A single layer perceptron with bias

A neural network will calculate lines through an origin (0,0). To calculate other lines, i.e. lines that do not pass through the origin, a bias is needed.
From the following link, I have put a neural net together
https://www.python-course.eu/neural_networks.php
Here a network classifies two clusters in a 2-dimensional space. The network will find a line that seperates the two classes. This line is called a decision boundary.
It can be run by saving the code to myfile.py and typing from a terminal in the same directory as myfile.py, python myfile.py
Here is the code

from matplotlib import pyplot as plt
import numpy as np
from collections import Counter
class Perceptron:
   
    def __init__(self, input_length, weights=None):
        if weights==None:
            self.weights = np.random.random((input_length)) * 2 - 1
        self.learning_rate = 0.1
       
    @staticmethod
    def unit_step_function(x):
        if x < 0:
            return 0
        return 1
       
    def __call__(self, in_data):
        weighted_input = self.weights * in_data
        weighted_sum = weighted_input.sum()
        return Perceptron.unit_step_function(weighted_sum)
   
    def adjust(self,
               target_result,
               calculated_result,
               in_data):
        error = target_result - calculated_result
        for i in range(len(in_data)):
            correction = error * in_data[i] *self.learning_rate
            self.weights[i] += correction
    
def above_line(point, line_func):
    x, y = point
    if y > line_func(x):
        return 1
    else:
        return 0
 
points = np.random.randint(1, 100, (100, 2))

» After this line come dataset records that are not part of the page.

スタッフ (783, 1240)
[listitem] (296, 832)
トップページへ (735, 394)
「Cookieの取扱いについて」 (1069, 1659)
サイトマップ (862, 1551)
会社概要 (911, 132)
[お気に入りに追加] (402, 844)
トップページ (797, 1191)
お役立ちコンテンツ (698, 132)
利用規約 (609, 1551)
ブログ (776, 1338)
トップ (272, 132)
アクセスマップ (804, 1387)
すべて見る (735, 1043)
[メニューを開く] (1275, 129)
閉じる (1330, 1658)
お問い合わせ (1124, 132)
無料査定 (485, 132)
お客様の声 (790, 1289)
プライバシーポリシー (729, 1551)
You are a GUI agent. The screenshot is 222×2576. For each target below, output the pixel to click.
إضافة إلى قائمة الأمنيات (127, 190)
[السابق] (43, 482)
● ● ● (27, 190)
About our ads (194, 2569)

class1 = [(3, 4), (4.2, 5.3), (4, 3), (6, 5), (4, 6), (3.7, 5.8),
          (3.2, 4.6), (5.2, 5.9), (5, 4), (7, 4), (3, 7), (4.3, 4.3) ]
class2 = [(-3, -4), (-2, -3.5), (-1, -6), (-3, -4.3), (-4, -5.6),
          (-3.2, -4.8), (-2.3, -4.3), (-2.7, -2.6), (-1.5, -3.6),
          (-3.6, -5.6), (-4.5, -4.6), (-3.7, -5.8) ]
X, Y = zip(*class1)
plt.scatter(X, Y, c="r")
X, Y = zip(*class2)
plt.scatter(X, Y, c="b")
plt.show()
from itertools import chain
p = Perceptron(2)
def lin1(x):
    return  x + 4
for point in class1:
    p.adjust(1,
             p(point),
             point)
for point in class2:
    p.adjust(0,
             p(point),
             point)
   
evaluation = Counter()
for point in chain(class1, class2):
    if p(point) == 1:
        evaluation["correct"] += 1
    else:
        evaluation["wrong"] += 1
       
testpoints = [(3.9, 6.9), (-2.9, -5.9)]
for point in testpoints:
    print(p(point))
       
print(evaluation.most_common())

from matplotlib import pyplot as plt
X, Y = zip(*class1)
plt.scatter(X, Y, c="r")
X, Y = zip(*class2)
plt.scatter(X, Y, c="b")
x = np.arange(-7, 10)
y = 5*x + 10
m = -p.weights[0] / p.weights[1]
plt.plot(x, m*x)
plt.show()